Copy out all the entries exactly.

Listed records: Begin

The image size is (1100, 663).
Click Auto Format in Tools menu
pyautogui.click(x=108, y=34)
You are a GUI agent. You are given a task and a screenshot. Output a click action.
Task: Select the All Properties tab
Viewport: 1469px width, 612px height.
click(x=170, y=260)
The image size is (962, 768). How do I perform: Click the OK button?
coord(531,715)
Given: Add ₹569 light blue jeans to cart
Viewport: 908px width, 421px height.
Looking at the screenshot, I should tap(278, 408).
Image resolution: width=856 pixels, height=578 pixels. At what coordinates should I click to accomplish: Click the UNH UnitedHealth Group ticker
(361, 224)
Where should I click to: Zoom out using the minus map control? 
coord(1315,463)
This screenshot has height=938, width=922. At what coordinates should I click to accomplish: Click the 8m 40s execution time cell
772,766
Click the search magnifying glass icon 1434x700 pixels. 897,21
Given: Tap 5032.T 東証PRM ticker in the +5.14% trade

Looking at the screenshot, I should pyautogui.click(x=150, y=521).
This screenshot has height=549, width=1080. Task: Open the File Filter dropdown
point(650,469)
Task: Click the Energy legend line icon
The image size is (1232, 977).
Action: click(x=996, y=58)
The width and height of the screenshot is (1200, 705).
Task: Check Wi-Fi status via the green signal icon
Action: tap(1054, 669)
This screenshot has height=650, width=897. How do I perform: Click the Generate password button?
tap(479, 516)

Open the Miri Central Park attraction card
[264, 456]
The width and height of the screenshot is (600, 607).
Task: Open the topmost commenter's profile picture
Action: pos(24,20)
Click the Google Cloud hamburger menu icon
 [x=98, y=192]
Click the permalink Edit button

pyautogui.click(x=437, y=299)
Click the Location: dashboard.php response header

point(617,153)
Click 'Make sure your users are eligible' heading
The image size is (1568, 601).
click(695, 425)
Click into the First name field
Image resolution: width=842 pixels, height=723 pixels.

Listed records: End

#### [Exercise response]
The image size is (1100, 663).
Click Auto Format in Tools menu
pyautogui.click(x=108, y=34)
You are a GUI agent. You are given a task and a screenshot. Output a click action.
Task: Select the All Properties tab
Viewport: 1469px width, 612px height.
click(x=170, y=260)
The image size is (962, 768). How do I perform: Click the OK button?
coord(531,715)
Given: Add ₹569 light blue jeans to cart
Viewport: 908px width, 421px height.
Looking at the screenshot, I should tap(278, 408).
Image resolution: width=856 pixels, height=578 pixels. At what coordinates should I click to accomplish: Click the UNH UnitedHealth Group ticker
(361, 224)
Where should I click to: Zoom out using the minus map control? 
coord(1315,463)
This screenshot has height=938, width=922. At what coordinates should I click to accomplish: Click the 8m 40s execution time cell
772,766
Click the search magnifying glass icon 1434x700 pixels. 897,21
Given: Tap 5032.T 東証PRM ticker in the +5.14% trade

Looking at the screenshot, I should pyautogui.click(x=150, y=521).
This screenshot has height=549, width=1080. Task: Open the File Filter dropdown
point(650,469)
Task: Click the Energy legend line icon
The image size is (1232, 977).
Action: click(x=996, y=58)
The width and height of the screenshot is (1200, 705).
Task: Check Wi-Fi status via the green signal icon
Action: tap(1054, 669)
This screenshot has height=650, width=897. How do I perform: Click the Generate password button?
tap(479, 516)

Open the Miri Central Park attraction card
[264, 456]
The width and height of the screenshot is (600, 607).
Task: Open the topmost commenter's profile picture
Action: pos(24,20)
Click the Google Cloud hamburger menu icon
 [x=98, y=192]
Click the permalink Edit button

pyautogui.click(x=437, y=299)
Click the Location: dashboard.php response header

point(617,153)
Click 'Make sure your users are eligible' heading
The image size is (1568, 601).
click(695, 425)
Click into the First name field
Image resolution: width=842 pixels, height=723 pixels.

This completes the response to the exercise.